どたばたと忙しく動き回って殴り合っている上司たちに視線を向け、佐助は呟いた。日常茶飯事なので行動自体を特にどうこう思うこともないが、ついてた餅を放棄するのは勘弁願いたかった。毎度のことながら損な役回りだ、とぼやきたくもなる。

ぼんやりと上司たちを眺めていたら、Ha、という先ほどの狼狽えぶりもどこへやらといった伊達の声が聞こえてきた。そして、伊達は親指を自分に向けて自信満々といった態度で佐助に協力を申し出たのである。

「ならオレが手伝ってやろうか?」

「全力で遠慮させていただきます」

伊達の申し出を、佐助はすかさず謝絶した。間髪入れないそのお断りを一瞬で理解できなかったのか、伊達は笑みを浮かべたまま固まっている。しばらく経ってからその真意を把握できたらしく、頬を引きつらせた。

「んだよ、このオレが親切で言ってやってんだぜ?」

「だから、怖いんだよねぇ。雪どころか槍が降りそうでさ」

綺麗に晴れた空を仰いで、佐助はしみじみと言った。あの独眼竜が自ら手伝いを、しかも餅つきという全くcoolの欠片も感じられない行為の手伝いを申し出るなど天変地異の前触れかと、佐助は本気で思うのだ。

そんな佐助の発言を嫌味と感じたのか、伊達はさらに頬をぴきぴきと引きつらせる。

「テメェ、オレのこと嫌いだろ」

「ご明察ぅ。新年早々冴えてるね、竜の旦那」

険悪な雰囲気ながらもキレたら負けだと思っているのか、伊達は引きつった笑みを浮かべている。佐助はそんな伊達を茶化すように、そして本音を交えながら空々しい物言いで返した。

実のところ、佐助は伊達のことが嫌いである。実のところも何も、そういう雰囲気を発しながらこれまで接してきたので、当然気付いていたに違いない。

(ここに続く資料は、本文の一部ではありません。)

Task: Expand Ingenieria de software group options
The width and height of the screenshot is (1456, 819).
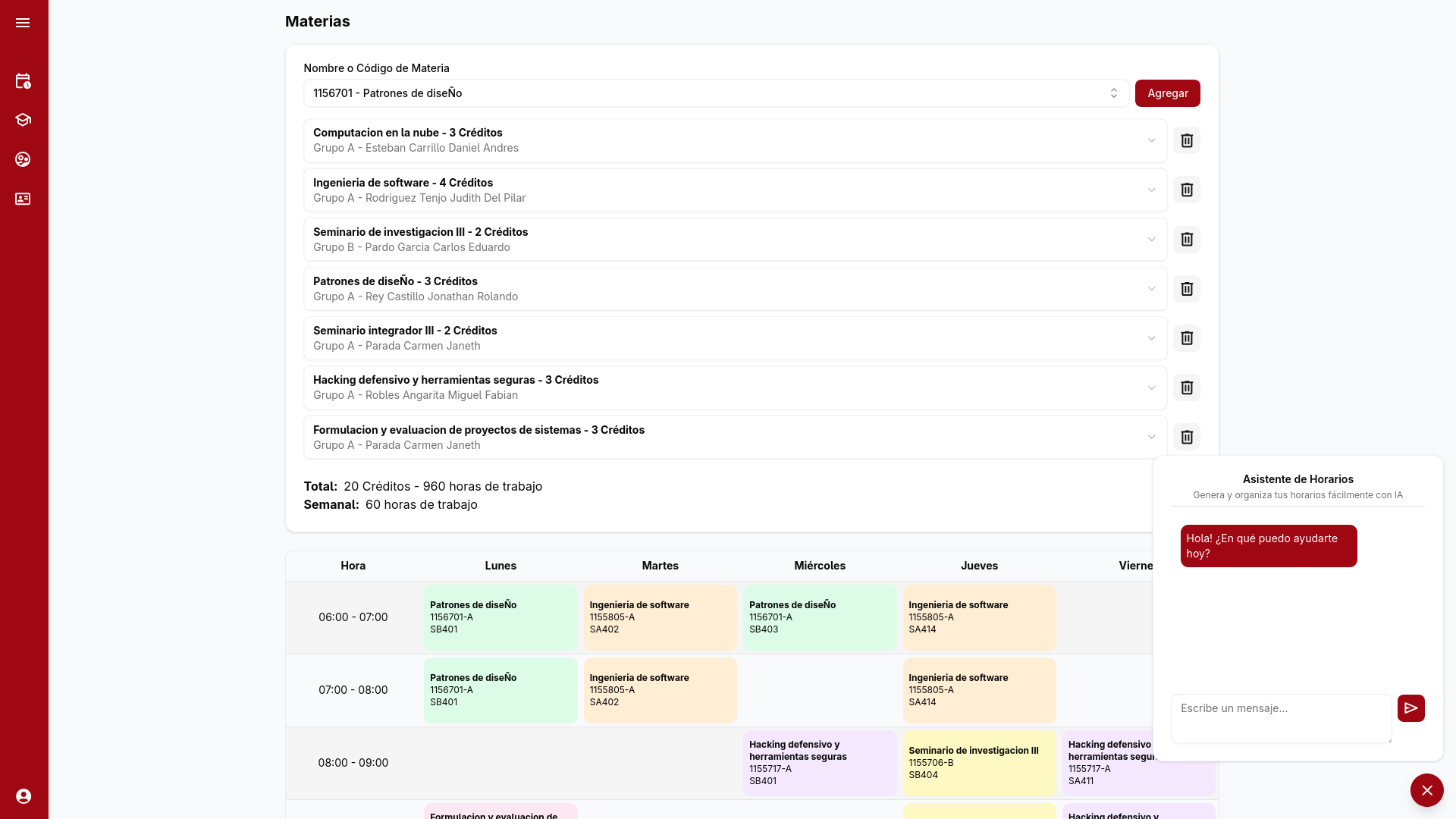Action: point(1151,190)
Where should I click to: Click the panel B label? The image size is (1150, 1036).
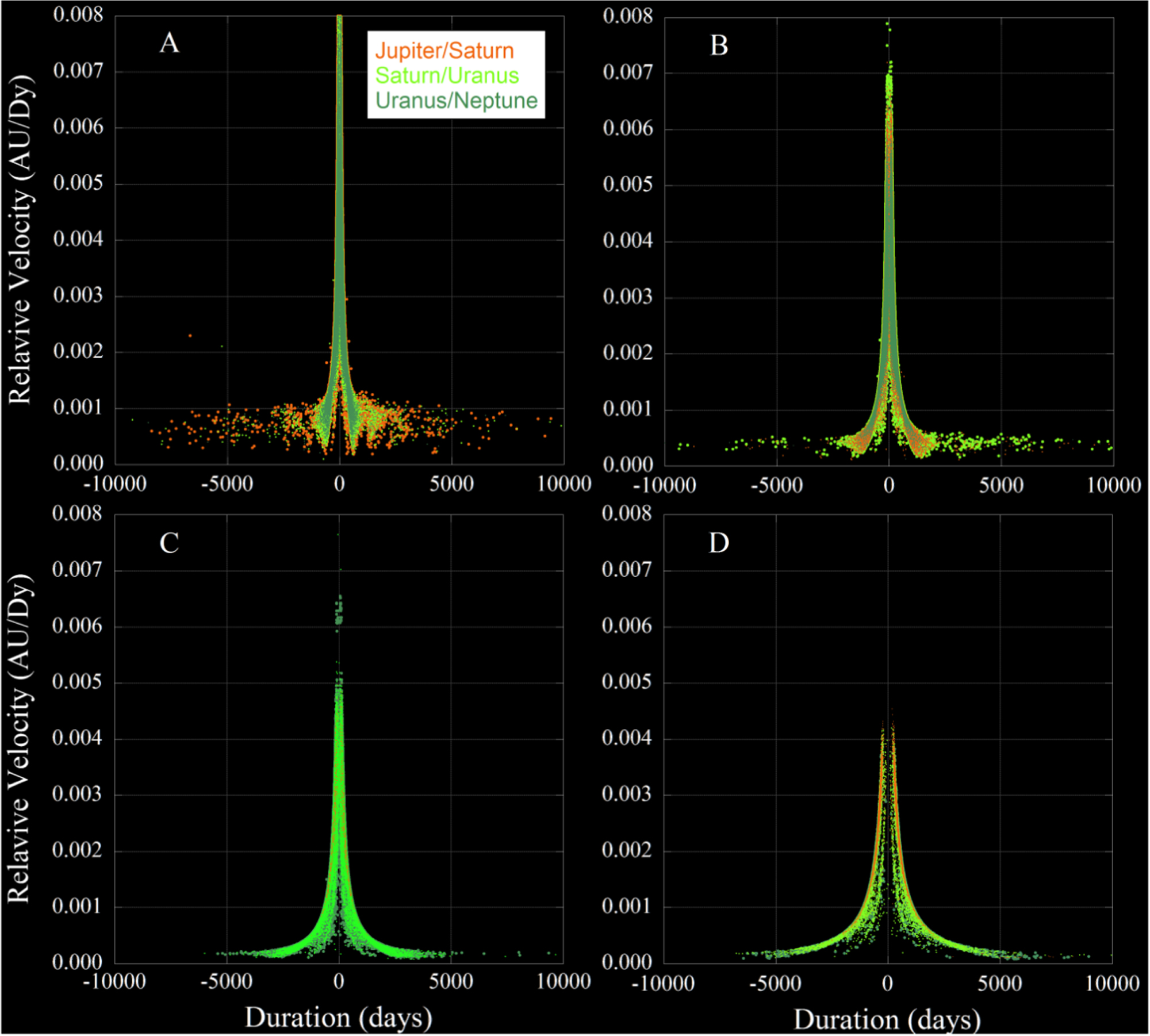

ただ嫌いながらも、佐助は伊達の実力を認めている。一国の主としての重責を背負いながら、その辛さや苦しさをおくびにも出さない姿勢は立派なものだと感じているのも事実だ。自らが堂々と先陣を切り、軍を率いて戦いに向かう姿も、彼だからこそできるものである。

そんな伊達の姿勢を認めてはいるものの、佐助はその態度が気に入らない。自身のもう1つの面を隠している者同士として、同族嫌悪のようなものを感じているのだろう。

「オレもテメェのことは嫌いだ、バーカ」

伊達は子供のように舌を出して、不機嫌そうに告げる。伊達が自分を嫌っているのは何となく感じていた。ただこの行動からは、悔し紛れの仕返しが半分とからかいが半分というようにしか見えない。

ここで逆に好きだと言われても佐助としては困るところなので、こういう返しがきて妙に楽しさを感じてしまった。嫌い合っているなら嫌い合っているで、気を使う必要はないので楽なものである。